By - Reuters
By Huw Jones
LONDON (Reuters) - European Union plans, due next week, will seek to speed up handling of failing banks to ensure they are not bailed out by taxpayers but "bailed in" using their own resources, EU documents seen by Reuters showed.
The draft plans would have a requirement for EU authorities, including the European Central Bank, to give an early warning if there was a risk of a bank failure, the documents said.
The EU's proposals come at a time of heightened sensitivity in the banking industry following UBS' merger with Credit Suisse, and the collapse of several U.S. banks, including Silicon Valley Bank.
The EU is aiming to update rules to deal with failing banks that were introduced after the financial crisis more than a decade ago, when taxpayers picked up the bill for bank failures.

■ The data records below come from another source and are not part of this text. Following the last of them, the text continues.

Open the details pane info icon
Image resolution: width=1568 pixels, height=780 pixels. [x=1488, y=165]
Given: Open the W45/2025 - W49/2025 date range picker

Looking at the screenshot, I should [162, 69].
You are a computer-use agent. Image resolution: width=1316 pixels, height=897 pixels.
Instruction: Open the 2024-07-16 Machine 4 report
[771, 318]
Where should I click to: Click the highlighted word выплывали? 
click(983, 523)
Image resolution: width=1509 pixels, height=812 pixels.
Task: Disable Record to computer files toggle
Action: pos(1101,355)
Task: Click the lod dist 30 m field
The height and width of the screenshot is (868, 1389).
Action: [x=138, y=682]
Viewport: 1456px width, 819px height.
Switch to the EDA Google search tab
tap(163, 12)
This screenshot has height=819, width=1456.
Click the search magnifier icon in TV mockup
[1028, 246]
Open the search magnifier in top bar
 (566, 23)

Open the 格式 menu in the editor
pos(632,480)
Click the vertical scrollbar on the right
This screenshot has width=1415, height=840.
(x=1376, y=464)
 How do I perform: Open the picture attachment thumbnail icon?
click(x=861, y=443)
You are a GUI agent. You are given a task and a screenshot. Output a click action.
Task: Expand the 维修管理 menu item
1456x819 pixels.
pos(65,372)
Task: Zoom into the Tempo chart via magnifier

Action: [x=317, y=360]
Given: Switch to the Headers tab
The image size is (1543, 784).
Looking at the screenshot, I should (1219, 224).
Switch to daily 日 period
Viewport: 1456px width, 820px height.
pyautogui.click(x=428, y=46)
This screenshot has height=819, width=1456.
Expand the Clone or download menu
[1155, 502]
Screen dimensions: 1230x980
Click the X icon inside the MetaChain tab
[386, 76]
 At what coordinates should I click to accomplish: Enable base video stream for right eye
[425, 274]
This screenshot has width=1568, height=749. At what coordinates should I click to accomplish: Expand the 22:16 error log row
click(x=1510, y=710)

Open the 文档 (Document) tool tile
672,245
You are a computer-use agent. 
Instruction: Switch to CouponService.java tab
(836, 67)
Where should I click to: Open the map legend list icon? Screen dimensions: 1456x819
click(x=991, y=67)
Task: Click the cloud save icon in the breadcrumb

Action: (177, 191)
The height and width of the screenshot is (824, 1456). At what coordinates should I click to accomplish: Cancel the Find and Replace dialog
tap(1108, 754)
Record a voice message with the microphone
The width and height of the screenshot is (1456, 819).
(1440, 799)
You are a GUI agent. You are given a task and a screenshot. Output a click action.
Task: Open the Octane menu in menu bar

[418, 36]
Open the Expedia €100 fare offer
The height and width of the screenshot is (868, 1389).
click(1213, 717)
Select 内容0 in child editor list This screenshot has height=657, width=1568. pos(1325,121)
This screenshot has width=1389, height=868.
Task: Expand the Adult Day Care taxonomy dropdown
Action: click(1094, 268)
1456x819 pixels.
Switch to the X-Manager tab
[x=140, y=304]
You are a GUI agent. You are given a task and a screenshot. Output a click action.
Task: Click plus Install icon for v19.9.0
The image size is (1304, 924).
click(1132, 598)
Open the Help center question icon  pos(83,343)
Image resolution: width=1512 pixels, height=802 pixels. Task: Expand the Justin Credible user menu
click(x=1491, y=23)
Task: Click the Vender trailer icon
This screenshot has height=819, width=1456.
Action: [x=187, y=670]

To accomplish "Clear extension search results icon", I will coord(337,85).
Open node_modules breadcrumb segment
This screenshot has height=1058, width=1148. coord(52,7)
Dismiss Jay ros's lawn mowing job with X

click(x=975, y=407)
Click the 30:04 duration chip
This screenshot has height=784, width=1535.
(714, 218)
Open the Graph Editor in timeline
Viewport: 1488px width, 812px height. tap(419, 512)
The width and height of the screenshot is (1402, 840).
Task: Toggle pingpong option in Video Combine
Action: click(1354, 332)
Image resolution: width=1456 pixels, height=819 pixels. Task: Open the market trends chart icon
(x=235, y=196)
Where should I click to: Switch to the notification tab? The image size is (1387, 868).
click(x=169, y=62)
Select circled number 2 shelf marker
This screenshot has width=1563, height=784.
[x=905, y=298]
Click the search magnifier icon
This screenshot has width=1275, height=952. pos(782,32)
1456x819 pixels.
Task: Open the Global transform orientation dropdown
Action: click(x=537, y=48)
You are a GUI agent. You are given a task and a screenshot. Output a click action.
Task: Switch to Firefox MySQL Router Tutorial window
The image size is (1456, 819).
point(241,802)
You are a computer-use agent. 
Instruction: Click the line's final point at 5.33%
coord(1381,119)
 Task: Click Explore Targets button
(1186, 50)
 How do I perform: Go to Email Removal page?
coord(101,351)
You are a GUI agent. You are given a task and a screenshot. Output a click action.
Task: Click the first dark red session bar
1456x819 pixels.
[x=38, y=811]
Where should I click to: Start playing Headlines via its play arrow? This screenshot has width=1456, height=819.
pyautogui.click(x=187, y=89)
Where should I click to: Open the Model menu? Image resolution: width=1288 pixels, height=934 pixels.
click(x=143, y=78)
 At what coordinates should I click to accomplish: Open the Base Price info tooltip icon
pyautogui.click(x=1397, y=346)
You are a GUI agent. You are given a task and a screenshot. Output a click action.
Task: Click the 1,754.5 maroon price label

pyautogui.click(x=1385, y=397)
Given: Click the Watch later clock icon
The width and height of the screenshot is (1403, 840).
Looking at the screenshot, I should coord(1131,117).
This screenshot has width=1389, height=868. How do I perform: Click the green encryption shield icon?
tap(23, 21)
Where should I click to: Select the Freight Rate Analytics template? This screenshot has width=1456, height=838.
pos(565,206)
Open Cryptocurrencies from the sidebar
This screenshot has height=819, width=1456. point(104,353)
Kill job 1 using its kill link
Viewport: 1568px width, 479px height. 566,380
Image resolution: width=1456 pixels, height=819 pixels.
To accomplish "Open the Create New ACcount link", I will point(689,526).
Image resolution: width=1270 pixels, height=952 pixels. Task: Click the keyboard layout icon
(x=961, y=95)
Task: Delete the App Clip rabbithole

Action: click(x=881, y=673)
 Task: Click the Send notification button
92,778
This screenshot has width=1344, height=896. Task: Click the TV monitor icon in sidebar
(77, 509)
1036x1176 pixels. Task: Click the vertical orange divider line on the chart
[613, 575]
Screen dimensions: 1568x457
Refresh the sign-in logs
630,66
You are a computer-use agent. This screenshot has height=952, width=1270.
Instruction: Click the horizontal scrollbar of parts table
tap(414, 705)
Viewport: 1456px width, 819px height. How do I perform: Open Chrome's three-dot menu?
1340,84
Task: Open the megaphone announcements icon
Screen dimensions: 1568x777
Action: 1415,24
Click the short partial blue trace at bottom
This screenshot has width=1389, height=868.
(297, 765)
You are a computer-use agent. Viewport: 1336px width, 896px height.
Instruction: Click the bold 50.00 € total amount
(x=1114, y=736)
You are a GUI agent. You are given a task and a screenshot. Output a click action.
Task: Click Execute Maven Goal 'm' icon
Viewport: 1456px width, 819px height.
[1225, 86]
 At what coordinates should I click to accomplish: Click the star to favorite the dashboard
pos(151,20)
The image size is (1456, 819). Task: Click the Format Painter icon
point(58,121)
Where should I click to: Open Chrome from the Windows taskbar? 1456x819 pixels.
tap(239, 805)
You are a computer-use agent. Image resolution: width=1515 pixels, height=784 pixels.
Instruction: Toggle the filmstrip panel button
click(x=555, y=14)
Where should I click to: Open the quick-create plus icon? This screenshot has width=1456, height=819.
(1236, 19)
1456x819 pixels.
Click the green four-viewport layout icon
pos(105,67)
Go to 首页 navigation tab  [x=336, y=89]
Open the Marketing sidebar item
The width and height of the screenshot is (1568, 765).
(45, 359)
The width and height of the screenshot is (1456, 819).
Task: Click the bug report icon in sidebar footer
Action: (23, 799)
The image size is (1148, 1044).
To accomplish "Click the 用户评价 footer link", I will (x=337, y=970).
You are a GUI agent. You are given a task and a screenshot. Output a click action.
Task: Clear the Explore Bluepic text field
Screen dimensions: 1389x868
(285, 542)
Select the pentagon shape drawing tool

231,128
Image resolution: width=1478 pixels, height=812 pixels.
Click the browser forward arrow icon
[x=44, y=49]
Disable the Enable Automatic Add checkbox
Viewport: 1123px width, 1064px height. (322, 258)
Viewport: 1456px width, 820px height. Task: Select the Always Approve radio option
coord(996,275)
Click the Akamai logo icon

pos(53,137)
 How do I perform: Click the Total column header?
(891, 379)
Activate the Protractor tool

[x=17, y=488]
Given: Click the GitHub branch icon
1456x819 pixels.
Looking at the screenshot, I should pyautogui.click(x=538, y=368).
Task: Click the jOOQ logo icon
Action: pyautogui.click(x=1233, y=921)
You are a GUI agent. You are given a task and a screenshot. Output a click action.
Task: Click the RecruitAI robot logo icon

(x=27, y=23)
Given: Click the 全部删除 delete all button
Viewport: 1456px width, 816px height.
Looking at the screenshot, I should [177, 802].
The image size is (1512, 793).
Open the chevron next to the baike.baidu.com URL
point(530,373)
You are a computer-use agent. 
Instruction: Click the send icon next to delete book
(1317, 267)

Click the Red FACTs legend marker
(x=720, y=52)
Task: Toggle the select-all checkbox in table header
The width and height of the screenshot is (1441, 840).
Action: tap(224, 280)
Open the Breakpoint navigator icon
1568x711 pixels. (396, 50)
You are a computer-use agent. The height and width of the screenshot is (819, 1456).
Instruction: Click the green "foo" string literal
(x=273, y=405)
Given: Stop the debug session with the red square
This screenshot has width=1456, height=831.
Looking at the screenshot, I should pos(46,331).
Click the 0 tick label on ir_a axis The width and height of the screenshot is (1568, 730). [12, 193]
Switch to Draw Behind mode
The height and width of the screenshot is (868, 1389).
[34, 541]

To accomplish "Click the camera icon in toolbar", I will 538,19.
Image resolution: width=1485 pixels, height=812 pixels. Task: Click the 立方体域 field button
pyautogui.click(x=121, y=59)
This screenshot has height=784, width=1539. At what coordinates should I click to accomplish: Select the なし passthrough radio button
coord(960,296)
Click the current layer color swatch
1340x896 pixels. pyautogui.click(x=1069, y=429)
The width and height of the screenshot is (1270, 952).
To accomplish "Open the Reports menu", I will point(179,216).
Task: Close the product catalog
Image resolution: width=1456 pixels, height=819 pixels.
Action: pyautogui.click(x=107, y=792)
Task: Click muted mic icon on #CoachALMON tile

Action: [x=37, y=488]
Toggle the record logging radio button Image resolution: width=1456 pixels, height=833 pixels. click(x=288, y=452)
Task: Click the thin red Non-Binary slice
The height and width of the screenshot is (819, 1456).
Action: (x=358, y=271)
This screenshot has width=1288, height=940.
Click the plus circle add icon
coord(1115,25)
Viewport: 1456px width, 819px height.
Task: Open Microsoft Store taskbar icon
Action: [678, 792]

Since then the use of the EU's bank "resolution" rules has been limited, and they need updating so they can be used to deal with any type of bank, the document said.
"To date, many failing banks of a smaller or medium size have been dealt with under national regimes often involving the use of taxpayer money (bail-outs) instead of the industry-funded safety nets, such as the Single Resolution Fund (SRF) in the Banking Union, that so far has been unused in resolution," it said.
Banks contribute to the SRF, administered by the EU's Single Resolution Board, which takes the lead on closing down failing banks.
The proposals would make the rules "fit for its purpose for all banks in the EU irrespective of their size, business model and liability structure, even smaller and medium-sized banks, if required by prevailing circumstances."
EU states and the European Parliament will have the final say on the proposals which are due on April 18. They are draft proposals and could be subject to change before publication.
The ECB, which regulates the euro zone's biggest lenders, and national regulators in the 27 EU states which regulate smaller banks, would have an obligation to notify the SRB "sufficiently early" if there is material risk of a bank failing or likely to fail, the documents said.
Regulators would have powers to withdraw the licence of a bank in such a situation, it added.
The EU's European Banking Authority would be given a new role to help check that banks can be wound down smoothly in a crisis, and coordinate EU-wide exercises to test and compare how resolution rules are being applied across member states.
The proposals set common requirements to improve and harmonise the level of depositor protection, but do not regulate the differing models countries use, such as institutional protection schemes or industry-funded safety net (IPS).
Germany has warned the EU not to tamper with IPS rules.
The European Commission, which drafted the proposals, has said the package is balanced and reflects extensive public consultation.